Les fourmis sont contaminées par les phtalates


Par Yves MisereyLe Figaro, publié )
La cuticule (l'épiderme qui couvre le corps de l'insecte) de ces insectes sociaux laisse passer les molécules qui s'y déposent en surface et relargue aussi facilement vers l'extérieur les substances produites par l'animal.
La cuticule (l'épiderme qui couvre le corps de l'insecte) de ces insectes sociaux laisse passer les molécules qui s'y déposent en surface et relargue aussi facilement vers l'extérieur les substances produites par l'animal. Crédits photo : plainpicture/Minden Pictures/plainpicture/Minden Pictures

Utilisés pour ramollir les plastiques, les phtalates se retrouvent dans l'atmosphère sous forme de particules qui sont absorbées par les insectes à travers leur cuticule.

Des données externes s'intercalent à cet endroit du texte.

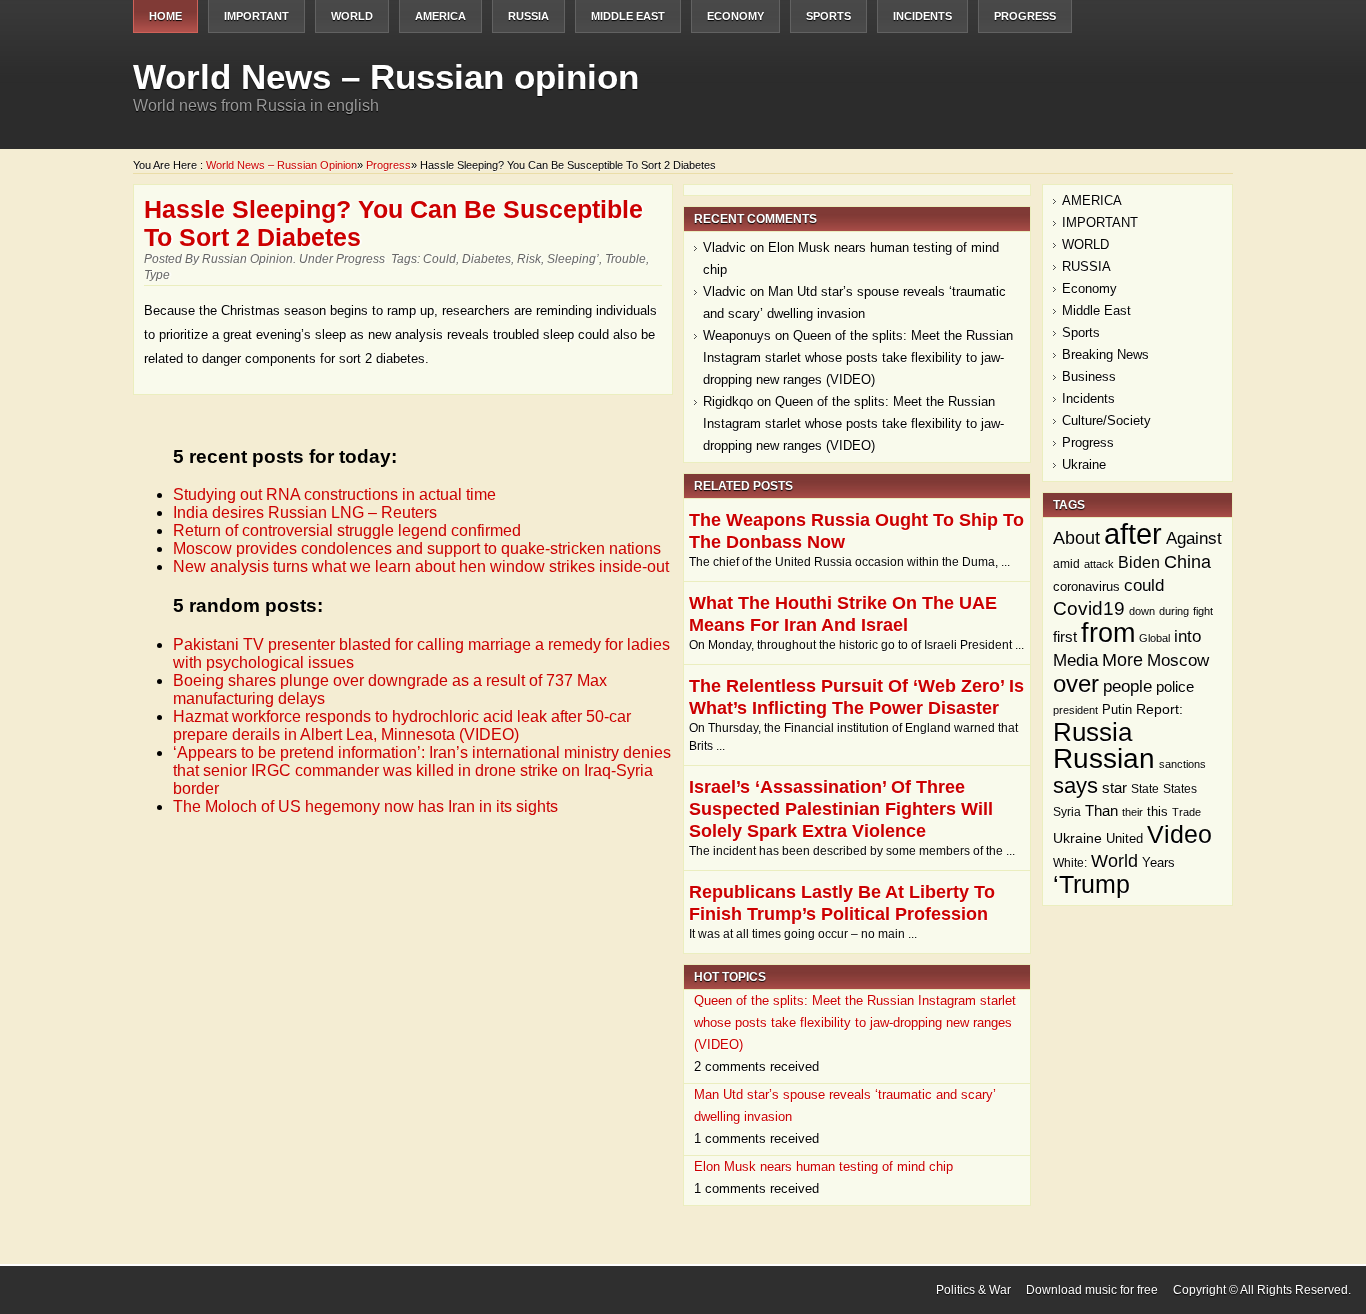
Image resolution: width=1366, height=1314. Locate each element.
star (1114, 787)
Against (1194, 538)
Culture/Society (1106, 420)
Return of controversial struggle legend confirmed (347, 530)
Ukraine (1084, 464)
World (1114, 861)
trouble (625, 259)
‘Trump (1091, 884)
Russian (1104, 758)
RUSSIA (528, 16)
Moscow (1178, 660)
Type (157, 275)
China (1187, 561)
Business (1089, 376)
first (1065, 636)
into (1187, 636)
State (1145, 789)
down (1142, 611)
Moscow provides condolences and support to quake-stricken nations (417, 548)
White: (1070, 863)
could (439, 259)
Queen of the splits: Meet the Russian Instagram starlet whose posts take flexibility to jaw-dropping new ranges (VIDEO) (858, 357)
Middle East (628, 16)
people (1127, 686)
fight (1203, 611)
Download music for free (1092, 1290)
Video (1179, 834)
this (1157, 811)
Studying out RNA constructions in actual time (334, 494)
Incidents (922, 16)
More (1122, 659)
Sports (828, 16)
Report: (1159, 709)
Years (1158, 863)
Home (165, 16)
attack (1099, 564)
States (1180, 789)
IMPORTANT (256, 16)
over (1076, 683)
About (1076, 538)
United (1124, 838)
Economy (735, 16)
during (1174, 611)
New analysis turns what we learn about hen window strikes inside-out (421, 566)
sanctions (1182, 764)
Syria (1067, 812)
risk (529, 259)
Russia (1092, 732)
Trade (1186, 812)
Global (1154, 638)
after (1133, 533)
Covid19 (1089, 608)
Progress (1025, 16)
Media (1075, 660)
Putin (1117, 709)
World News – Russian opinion (386, 76)
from (1108, 632)
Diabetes (486, 259)
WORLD (352, 16)
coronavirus (1086, 586)
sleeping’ (573, 259)
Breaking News (1105, 354)
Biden (1139, 562)
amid (1066, 563)
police (1175, 686)
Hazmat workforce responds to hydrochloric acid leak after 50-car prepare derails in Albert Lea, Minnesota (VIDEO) (402, 725)
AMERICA (440, 16)
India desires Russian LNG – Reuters (305, 512)
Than (1101, 811)
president (1075, 710)
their (1132, 812)
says (1075, 785)
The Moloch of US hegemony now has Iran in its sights (365, 806)
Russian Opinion (247, 259)
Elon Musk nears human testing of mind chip (823, 1166)
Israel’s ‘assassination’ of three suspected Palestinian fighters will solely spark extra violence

La surprise a été totale à l'Institut de recherche sur la biologie de l'insecte de Tours (Indre-et-Loire). En effet, là-bas, les scientifiques étudient l'écologie des fourmis mais pas leur exposition à la pollution. «Nous avons été sidérés de découvrir un peu par hasard que ces insectes sont tous contaminés par les phtalates», reconnaît Alain Lenoir, professeur émérite. Ces molécules produites par l'industrie entrent dans la composition des plastiques pour les rendre flexibles et leur donner une forme. Or, elles sont présentes dans les fourmis du monde entier. «Dans les forêts tropicales, dans le désert marocain, en montagne ou dans les endroits les plus éloignés de toute activité humaine», ajoute le chercheur.

Un milligramme de phtalates par kilo de fourmi vivante

Du coup, Alain Lenoir et plusieurs de ses collègues ont publié leurs observations dans la revue The Science of the Total Environment(15 décembre 2012). Ils se demandent notamment si les fourmis ne pourraient pas constituer de bons indicateurs pour la pollution atmosphérique. Chez ces insectes sociaux, la communication chimique joue en effet un rôle très important et leur cuticule (l'épiderme qui couvre le corps de l'insecte) est très absorbante, notamment au niveau de l'abdomen. Elle laisse passer les molécules qui s'y déposent en surface et relargue aussi facilement vers l'extérieur les substances produites par l'animal.
Les échanges avec le milieu via la cuticule sont constants et rapides. Les chercheurs de Tours ont constaté qu'il suffit de poser quelques instants une fourmi sur la plate-forme en plastique d'un microscope pour qu'elle «se charge» en phtalates. À l'inverse, des fourmis enfermées pendant plusieurs semaines dans un pot où l'air a été filtré n'ont plus aucune trace de phtalates à l'intérieur de leur organisme.
Les niveaux de contamination sont en général très faibles: autour de 5 nanogrammes (ng) par individu (1 ng = 1 milliardième de gramme), soit environ 1 milligramme par kg de fourmi vivante.
Les phtalates sont des perturbateurs endocriniens. Plusieurs études ont montré qu'ils réduisent la fertilité chez les rongeurs, ce qui a suscité beaucoup d'interrogations sur leur toxicité, notamment chez l'homme. Leur utilisation a été interdite dans les jouets et certains autres objets destinés aux jeunes enfants.
Quel est leur impact sur les petits insectes? Personne ne s'est encore posé la question. Alain Lenoir va prendre contact avec le laboratoire de l'Institut national de recherche et de sécurité (INRS) basé à Nancy, qui étudie l'impact des phtalates sur les salariés des industries qui les manipulent. «Les fourmis sont très résistantes. Elles parviennent à se détoxifier de substances aussi nocives que les métaux lourds, voire l'arsenic», souligne le chercheur qui admet que, s'il avait plus de moyens, il chercherait la présence d'autres polluants. «Je ne suis pas étonnée que les fourmis soient contaminées par les phtalates. En Europe, en Amérique et en Asie, il y en a partout, dans l'air intérieur des habitations aussi bien que dans l'eau des rivières», affirme Anne-Marie Saillenfait, de l'INRS. Leur omniprésence s'explique par le fait qu'ils sont libérés sous forme de particules dans l'atmosphère. Contrairement à ce que leur apparence extérieure plutôt lisse laisse supposer, les plastiques se dégradent soit par simple contact, soit sous l'effet de la lumière ou de la chaleur.